### PAGE TEXT

After a presentation in the galleries, a reception upstairs on the Rooftop Pavilion offered us a chance to party and prance with architects, artists, and design professionals. Blue Bottle Coffee Co. presented a tableful of pastries modeled after the Auerbach black-and-white tile piece. We had a squid-ink cracker with white bean whip, we kid you not.
Up on the roof, the San Francisco Electronic Music Festival presented a live performance of John Cage's Score Without Parts (40 Drawings by Thoreau: Twelve Haiku) conducted by Gino Robair with texts by Tom Djll. The musicians – playing flute, drum, electric guitar, saxophone sans reed – surrounded us and squawked away. Now normally, when attending a live performance of any kind, OT is careful to turn off our cell phone – our beloved $10 flip-phone! – or leave it home altogether. But considering Cage's famous propensity for incorporating chance and ambient noise into his music, we thought it appropriate to keep our phone on. By chance, no-one rang in.
Screen saver
We were going to see the new Julie Delpy movie, but at the last minute saw we were just in time for the screening of Cosmopolis, the David Cronenberg adaptation of Don DeLillo 's 2003 novel. Though more a DeLillo fan than a Cronenberg one, OT ducked in.

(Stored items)

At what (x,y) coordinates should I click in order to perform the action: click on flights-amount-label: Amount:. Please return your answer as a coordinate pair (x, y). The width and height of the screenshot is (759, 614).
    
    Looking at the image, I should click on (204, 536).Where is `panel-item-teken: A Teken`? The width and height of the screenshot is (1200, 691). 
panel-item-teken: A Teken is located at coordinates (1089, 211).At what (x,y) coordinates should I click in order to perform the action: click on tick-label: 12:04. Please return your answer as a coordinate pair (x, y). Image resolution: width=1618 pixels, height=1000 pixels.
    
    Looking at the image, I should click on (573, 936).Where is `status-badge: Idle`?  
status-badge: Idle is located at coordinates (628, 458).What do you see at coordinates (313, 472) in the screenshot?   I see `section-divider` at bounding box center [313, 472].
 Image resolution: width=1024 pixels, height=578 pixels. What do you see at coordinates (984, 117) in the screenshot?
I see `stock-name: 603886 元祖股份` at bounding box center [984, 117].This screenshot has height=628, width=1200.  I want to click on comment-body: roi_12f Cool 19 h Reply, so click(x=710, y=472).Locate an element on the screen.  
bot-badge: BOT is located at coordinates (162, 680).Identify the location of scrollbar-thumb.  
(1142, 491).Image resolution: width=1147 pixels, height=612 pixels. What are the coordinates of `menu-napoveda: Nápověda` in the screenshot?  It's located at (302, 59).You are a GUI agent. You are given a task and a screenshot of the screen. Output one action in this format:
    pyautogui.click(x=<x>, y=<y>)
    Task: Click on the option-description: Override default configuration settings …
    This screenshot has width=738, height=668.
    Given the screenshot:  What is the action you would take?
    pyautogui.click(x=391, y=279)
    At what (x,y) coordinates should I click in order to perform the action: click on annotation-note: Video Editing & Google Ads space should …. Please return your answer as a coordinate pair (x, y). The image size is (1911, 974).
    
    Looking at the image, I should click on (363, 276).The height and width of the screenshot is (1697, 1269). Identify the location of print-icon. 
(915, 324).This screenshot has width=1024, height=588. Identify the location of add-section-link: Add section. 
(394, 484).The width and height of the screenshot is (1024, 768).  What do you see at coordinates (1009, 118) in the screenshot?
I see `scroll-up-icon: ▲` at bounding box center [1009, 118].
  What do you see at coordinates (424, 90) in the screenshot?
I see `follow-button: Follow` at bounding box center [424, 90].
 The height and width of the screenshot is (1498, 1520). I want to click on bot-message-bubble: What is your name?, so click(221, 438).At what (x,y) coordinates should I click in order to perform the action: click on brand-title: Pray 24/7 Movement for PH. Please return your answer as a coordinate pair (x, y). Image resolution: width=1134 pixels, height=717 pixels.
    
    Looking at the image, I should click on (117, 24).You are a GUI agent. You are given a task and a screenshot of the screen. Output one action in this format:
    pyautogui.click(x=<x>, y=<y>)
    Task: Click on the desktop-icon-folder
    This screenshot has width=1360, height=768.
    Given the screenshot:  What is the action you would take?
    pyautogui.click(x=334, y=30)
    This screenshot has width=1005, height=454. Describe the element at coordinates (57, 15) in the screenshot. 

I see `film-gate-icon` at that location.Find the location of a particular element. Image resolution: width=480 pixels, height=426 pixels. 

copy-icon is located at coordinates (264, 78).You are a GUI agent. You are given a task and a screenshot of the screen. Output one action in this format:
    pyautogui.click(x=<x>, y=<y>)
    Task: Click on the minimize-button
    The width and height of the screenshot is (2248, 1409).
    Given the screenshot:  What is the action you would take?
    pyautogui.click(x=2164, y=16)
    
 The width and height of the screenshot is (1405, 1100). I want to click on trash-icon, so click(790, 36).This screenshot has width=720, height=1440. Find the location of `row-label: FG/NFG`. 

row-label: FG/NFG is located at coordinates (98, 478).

### ASSIGNED TASK
Transcribe the page text from the words "Up on the roof, the" through the words "no-one rang in.". The records come from a separate source.

### OUTPUT BELOW
Up on the roof, the San Francisco Electronic Music Festival presented a live performance of John Cage's Score Without Parts (40 Drawings by Thoreau: Twelve Haiku) conducted by Gino Robair with texts by Tom Djll. The musicians – playing flute, drum, electric guitar, saxophone sans reed – surrounded us and squawked away. Now normally, when attending a live performance of any kind, OT is careful to turn off our cell phone – our beloved $10 flip-phone! – or leave it home altogether. But considering Cage's famous propensity for incorporating chance and ambient noise into his music, we thought it appropriate to keep our phone on. By chance, no-one rang in.